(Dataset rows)
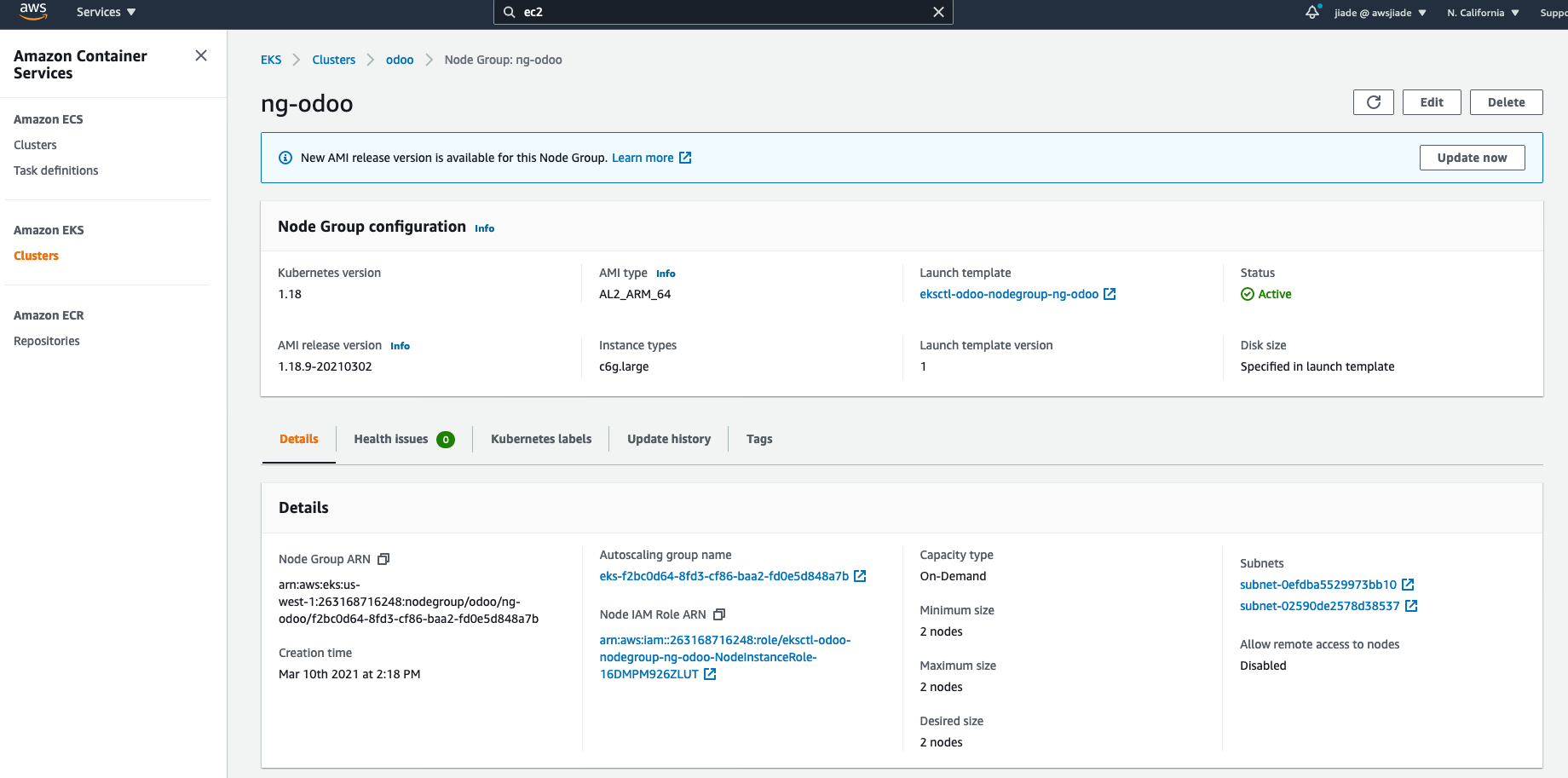The image size is (1568, 778).
Task: Open the Services dropdown menu
Action: click(x=106, y=12)
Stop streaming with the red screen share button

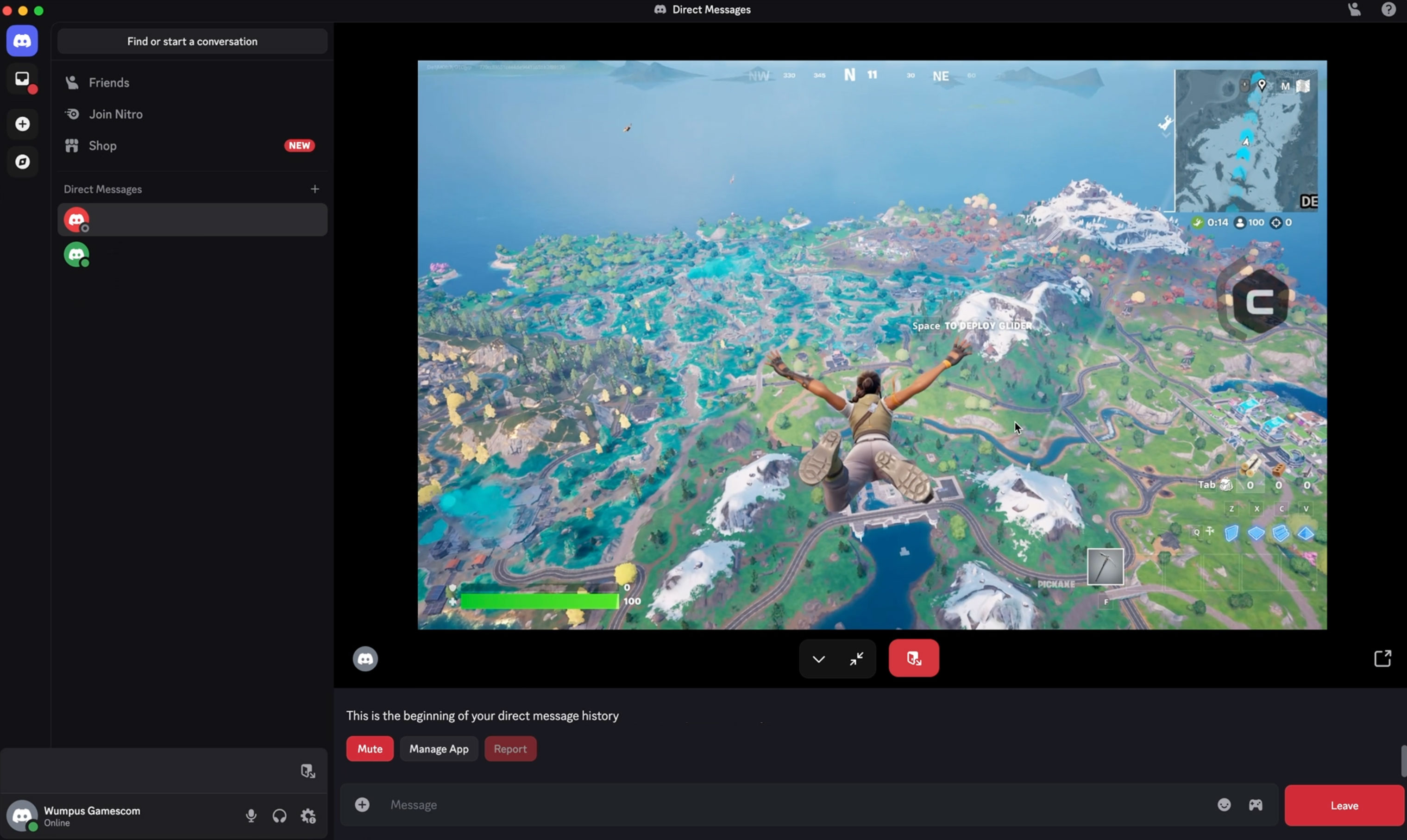(913, 658)
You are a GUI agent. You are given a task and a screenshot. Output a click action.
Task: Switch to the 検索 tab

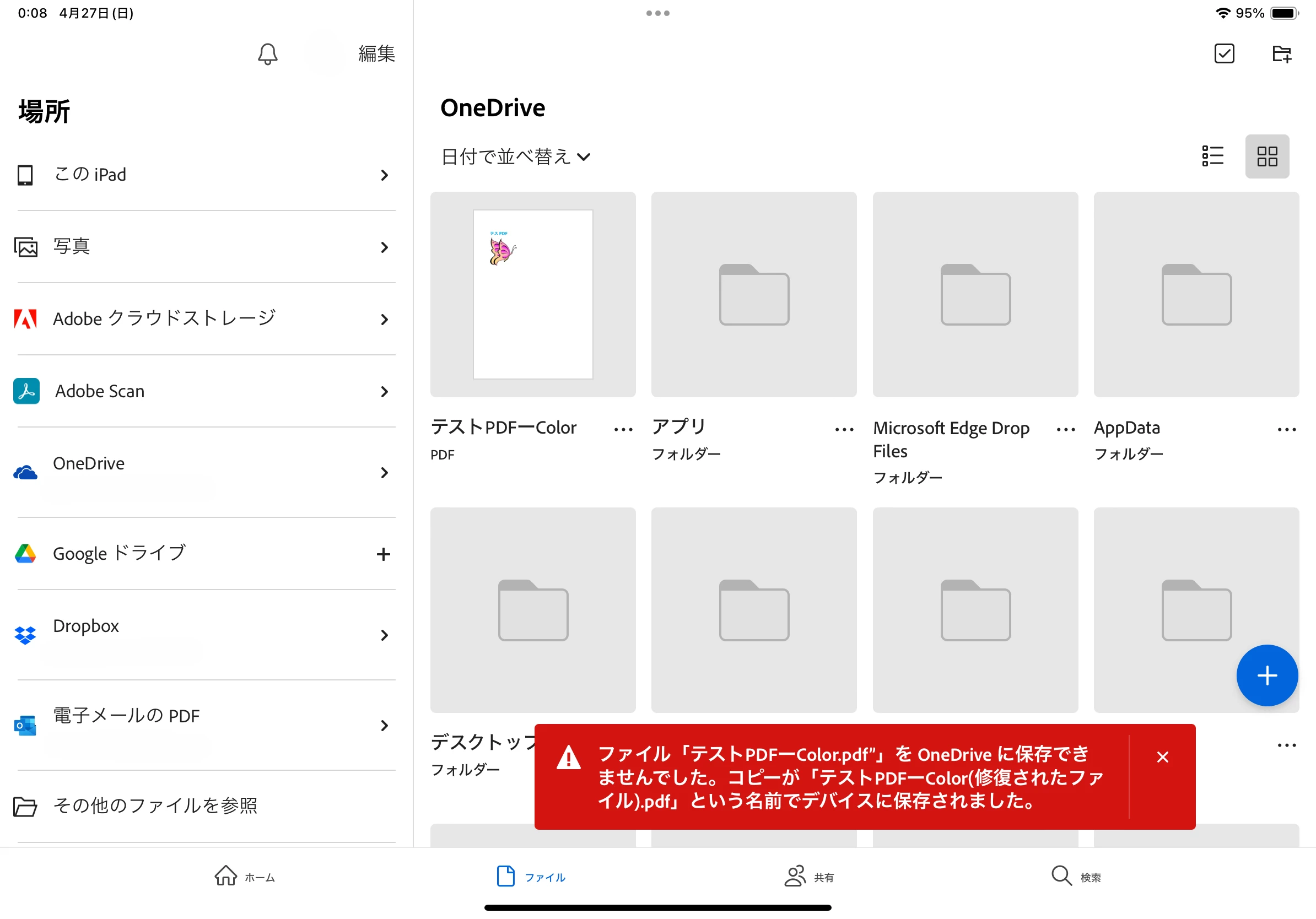1076,877
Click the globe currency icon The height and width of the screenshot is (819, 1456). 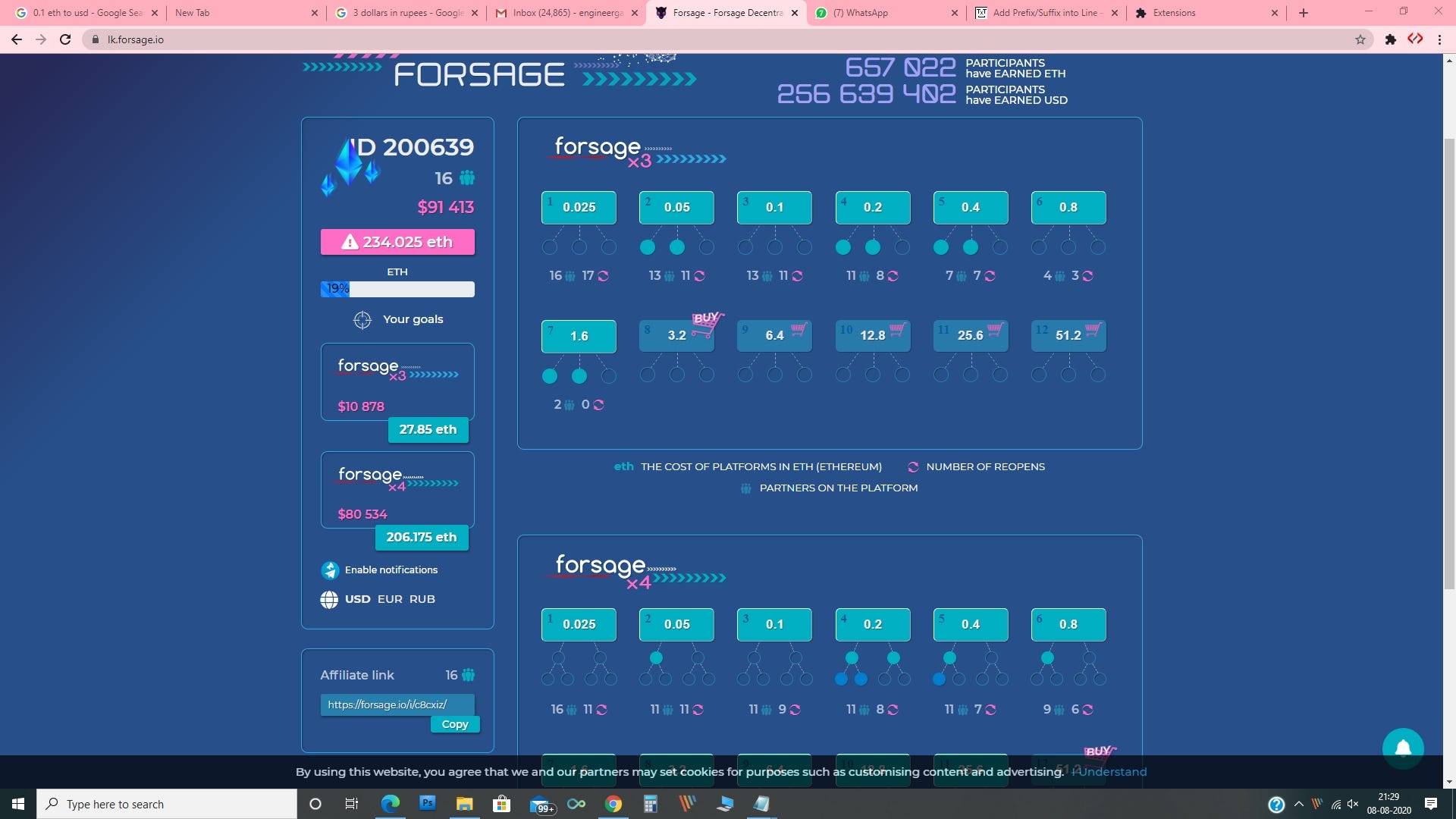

The exercise =>
Quote every entry above word for word, omitting the pictures.

Full output =>
The image size is (1568, 778).
Task: Open the Services dropdown menu
Action: click(x=106, y=12)
Stop streaming with the red screen share button

(913, 658)
You are a GUI agent. You are given a task and a screenshot. Output a click action.
Task: Switch to the 検索 tab

1076,877
Click the globe currency icon The height and width of the screenshot is (819, 1456). 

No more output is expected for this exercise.